Imitation is Flattery
They say that imitation is the highest form of flattery. If thats true, I’d argue that parody is the surest sign of relevance. Regular reader/resident paint-slinger Clint turned our attention towards a recent YouTube upload that may indicate just how relevant Kickstarter is becoming in the mainstream.
Peek below the fold to find out more.
Earlier this week, the many hallowed Second City comedy troupe posted this video to their YouTube channel. Watch it, I’ll wait. Back? Good.
Now, there’s no need to expound on the political aspects of the clip—it’s clearly a satire of events unfolding in Syria and in American politics, and that’s really all we’ll say about that. What’s relevant within the scope of this blog is that it’s a pitch-perfect parody of the “Kickstarter video.” How about that? The Kickstarter video has a form recognizable enough to be worthy of parody. Nifty.
When we were first turned on to the clip a day ago, it had a few hundred thousand views. At the time of this writing it has very nearly two million. Sure, its not Gangnam Style, but those numbers ain’t small potatoes, either. What the video’s success suggests to me is that not only is the content relevant (e.g. the political satire), but that the structure is as well. That is to say, the humor is effective precisely because it’s a send up of Kickstarter video ‘genre.’

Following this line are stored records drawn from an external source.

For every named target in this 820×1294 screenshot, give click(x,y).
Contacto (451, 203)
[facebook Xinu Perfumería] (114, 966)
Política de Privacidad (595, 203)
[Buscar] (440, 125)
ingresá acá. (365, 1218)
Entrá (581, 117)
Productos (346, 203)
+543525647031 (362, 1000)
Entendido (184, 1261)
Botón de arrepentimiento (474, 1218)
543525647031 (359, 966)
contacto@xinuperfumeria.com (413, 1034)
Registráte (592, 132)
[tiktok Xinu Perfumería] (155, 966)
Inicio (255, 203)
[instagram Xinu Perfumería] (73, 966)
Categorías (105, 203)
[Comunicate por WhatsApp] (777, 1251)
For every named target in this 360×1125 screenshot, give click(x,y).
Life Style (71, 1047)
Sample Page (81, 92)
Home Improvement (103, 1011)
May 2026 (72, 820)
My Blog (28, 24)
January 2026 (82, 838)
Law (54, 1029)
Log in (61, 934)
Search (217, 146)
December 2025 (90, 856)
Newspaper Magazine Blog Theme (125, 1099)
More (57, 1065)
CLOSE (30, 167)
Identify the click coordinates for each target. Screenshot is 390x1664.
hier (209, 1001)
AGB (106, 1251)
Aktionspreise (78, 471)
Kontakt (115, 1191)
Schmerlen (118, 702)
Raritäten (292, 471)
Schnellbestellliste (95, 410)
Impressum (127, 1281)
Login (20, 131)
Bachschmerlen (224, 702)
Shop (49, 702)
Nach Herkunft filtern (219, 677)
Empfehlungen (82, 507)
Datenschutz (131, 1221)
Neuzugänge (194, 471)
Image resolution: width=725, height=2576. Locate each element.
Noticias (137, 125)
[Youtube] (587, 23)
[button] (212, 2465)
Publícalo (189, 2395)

Why is that a big deal you ask? It’s a big deal because parody doesn’t “work” if people don’t understand what is being lampooned. That a clip leveraging the tropes common in Kickstarter videos is seeing a high level of success suggests that Kickstarter is, in itself, successful—successful in capturing mindshare beyond the Internet grognards and hipsters that have long comprised its user base (that makes me either a grognard or a hispster, doesn’t it? Damn….).

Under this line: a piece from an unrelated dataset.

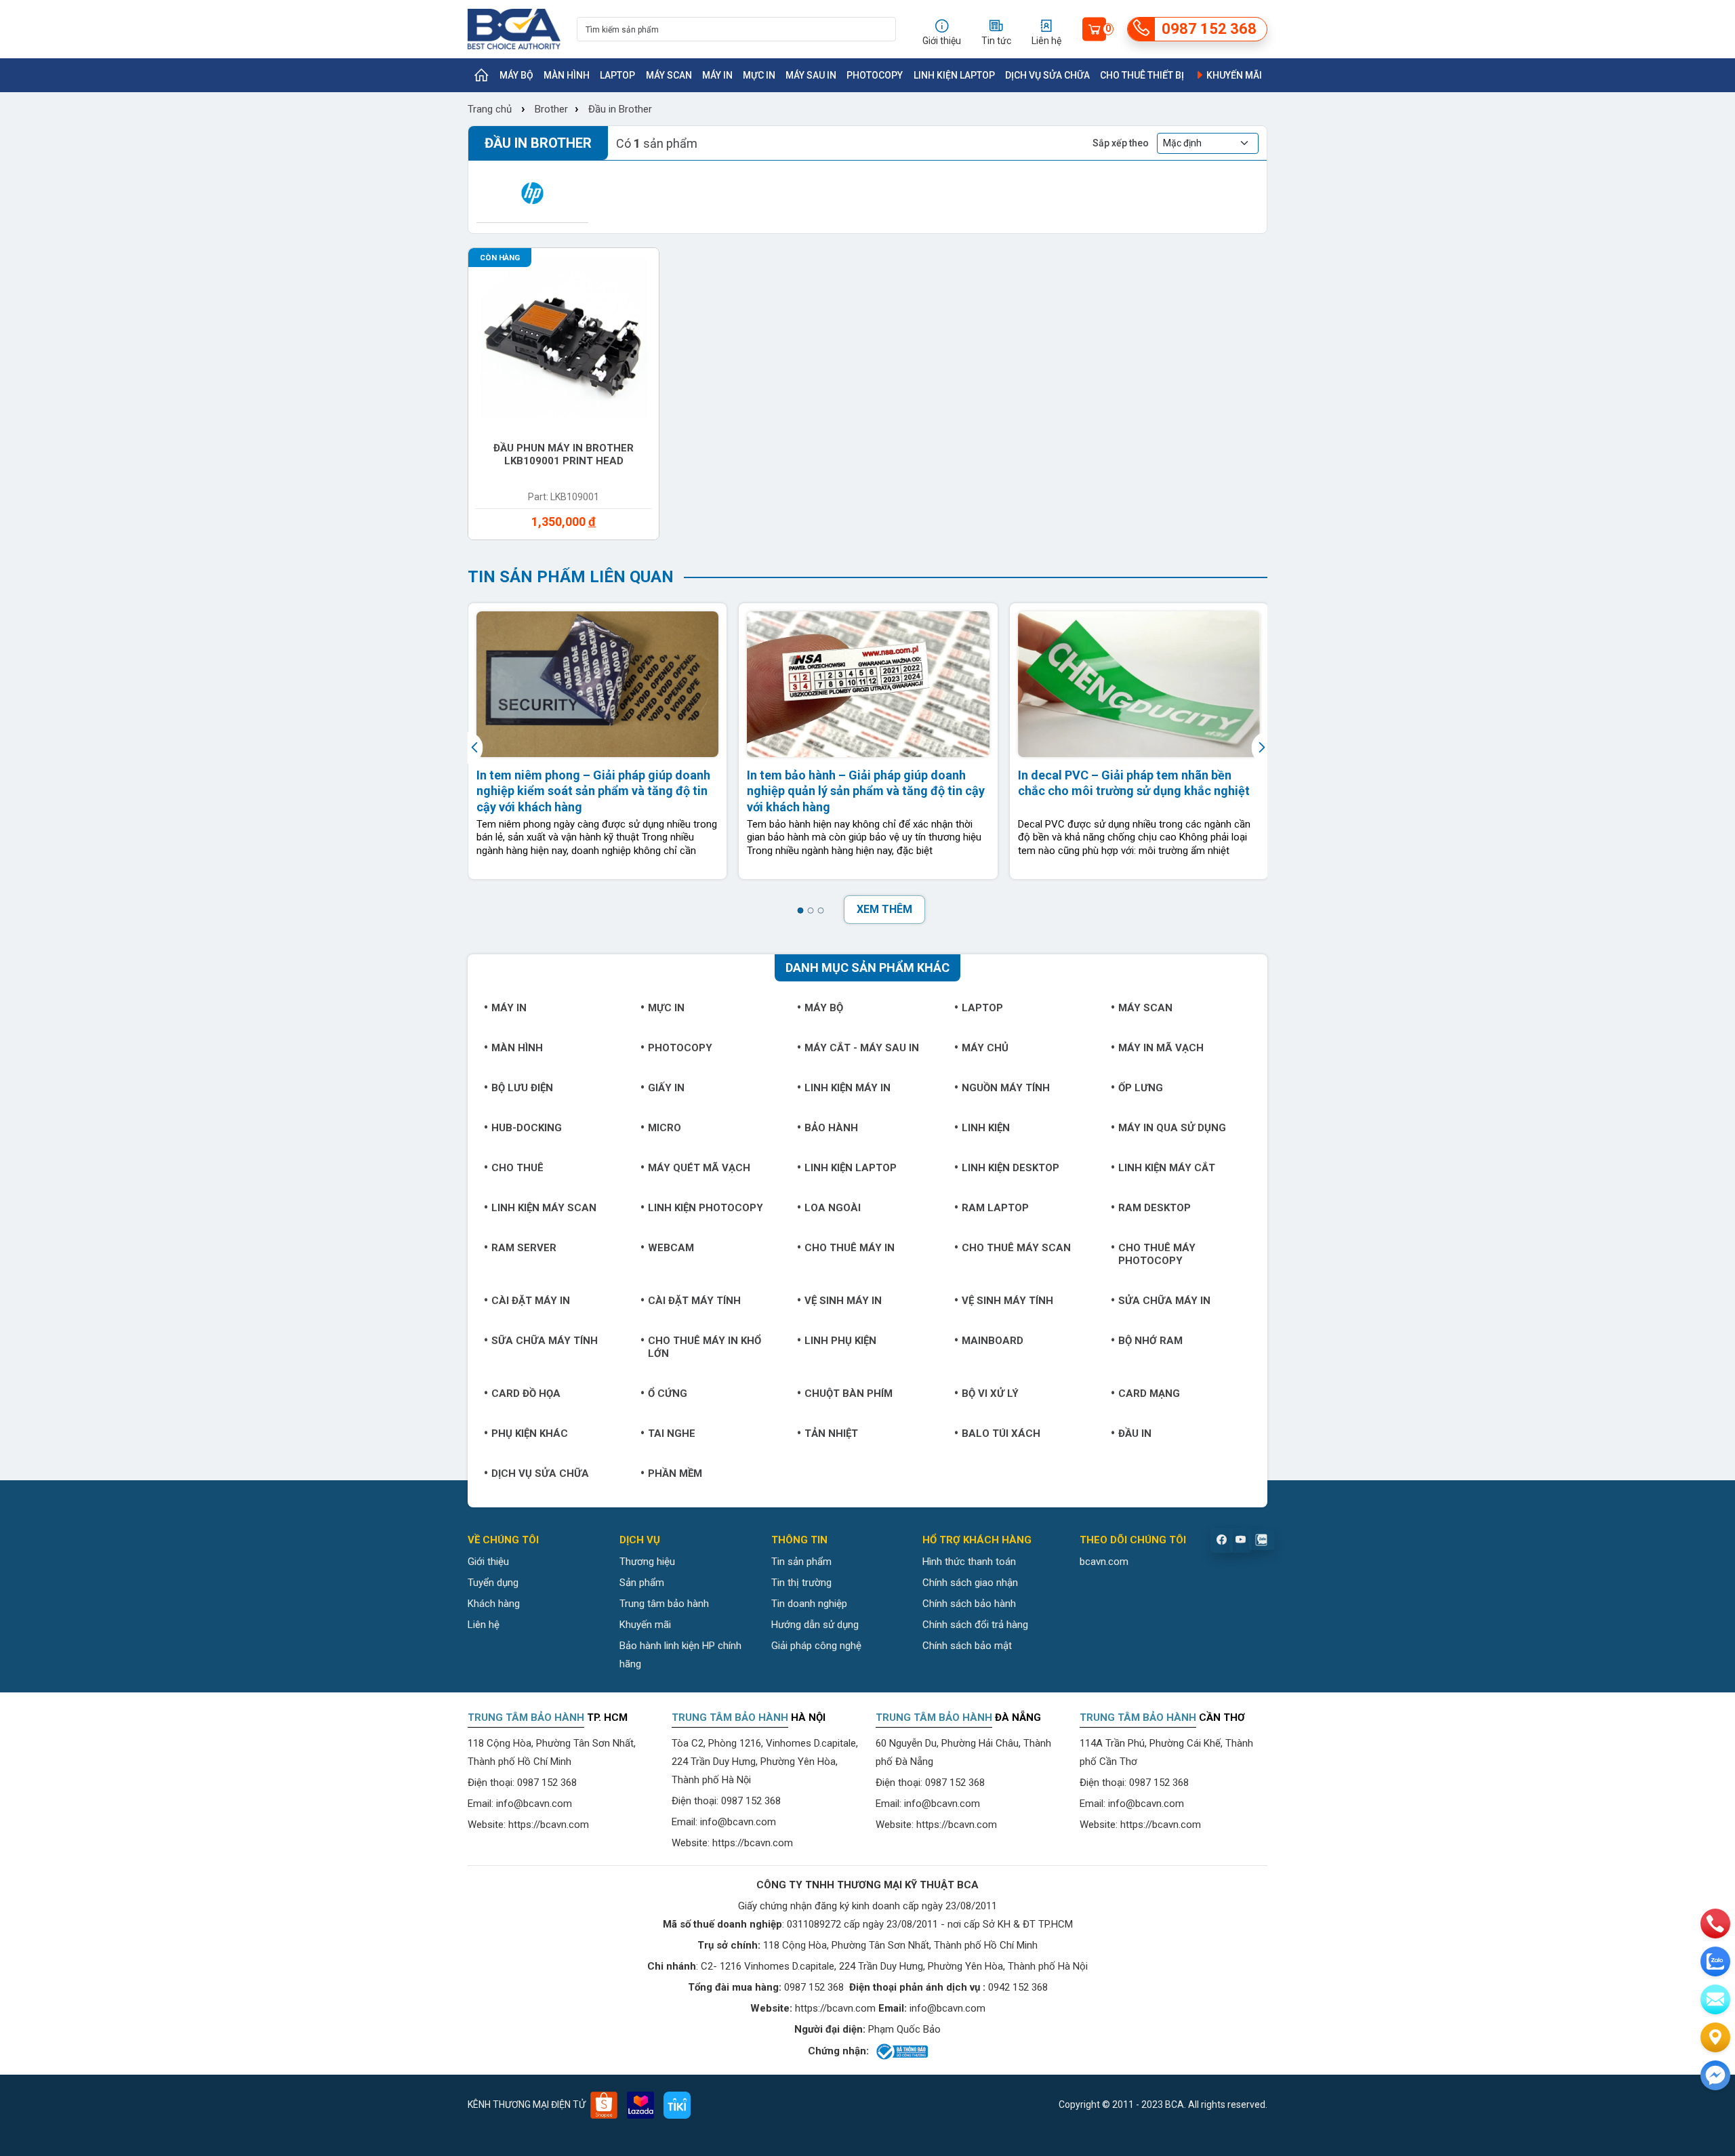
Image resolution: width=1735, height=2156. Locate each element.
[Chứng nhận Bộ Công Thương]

We’ve had our share of back-and-forths over whether high exposure projects have a net benefit for crowd funding, and while I’m still ostensibly against well-established creators leveraging the crowd to fund a project that is inevitably going to play into the Hollywood profit engine, I have to wonder: is this a result of Veronica Mars/Zach Braff/Spike Lee projects coming home to roost? Has crowd funding achieved a degree of accessibility that even the “norms” can grok all the subtle nuances of why its hilarious to crowd fund the apocalypse? Who’s to say? But I’ll confess: I’m staring to challenge some of my positions on “big projects.”